We have to remind ourselves that servicemembers’ battles don’t always end when they return home, and that we must keep our promises to them. That’s why we can’t stop fighting to make certain that they get the care they need at our veteran health care facilities – and as just as importantly – that it’s delivered in a timely manner. It’s also why we need to honor our promises on education, training and housing benefits so that they are there when they need them.
Recruiting Veterans to Tell Their Stories
This year, as part of my effort to remember and honor our veterans, I announced a new initiative to recruit Minnesota war veterans to take part in the national “Veterans History Project” (VHP).
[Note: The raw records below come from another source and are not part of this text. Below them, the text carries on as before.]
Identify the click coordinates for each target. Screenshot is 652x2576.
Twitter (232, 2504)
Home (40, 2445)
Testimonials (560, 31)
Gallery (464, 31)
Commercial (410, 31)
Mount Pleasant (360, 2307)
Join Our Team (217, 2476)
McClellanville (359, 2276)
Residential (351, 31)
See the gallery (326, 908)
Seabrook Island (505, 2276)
The effort is designed to collect and preserve our veterans’ personal accounts so that future generations may hear directly from veterans and better understand the realities of war and their sacrifices on behalf of our nation.
I want the voices of as many Minnesota veterans as possible to be part of the national VHP archives being collected by the Library of Congress in Washington, D.C. The archives are available to everyone, including veterans and their families, as well as students studying American history and academic scholars researching America at war.
The current collection not only includes audio and video interviews with veterans but also letters, diaries, photos—anything that can help tell a veteran’s story and be added to the archive.
In October, I had the honor of interviewing a Minnesota veteran for the project, and for the last few months, my staff has been working with the Library of Congress to help train dozens of people interested in participating in the project—something my office will continue doing in the months to come.
This is just one way of honoring our vets—something we need to do all year round. And I hope everyone reading this will do something to help improve the life a veteran.
Al Franken represents Minnesota in the U.S. Senate.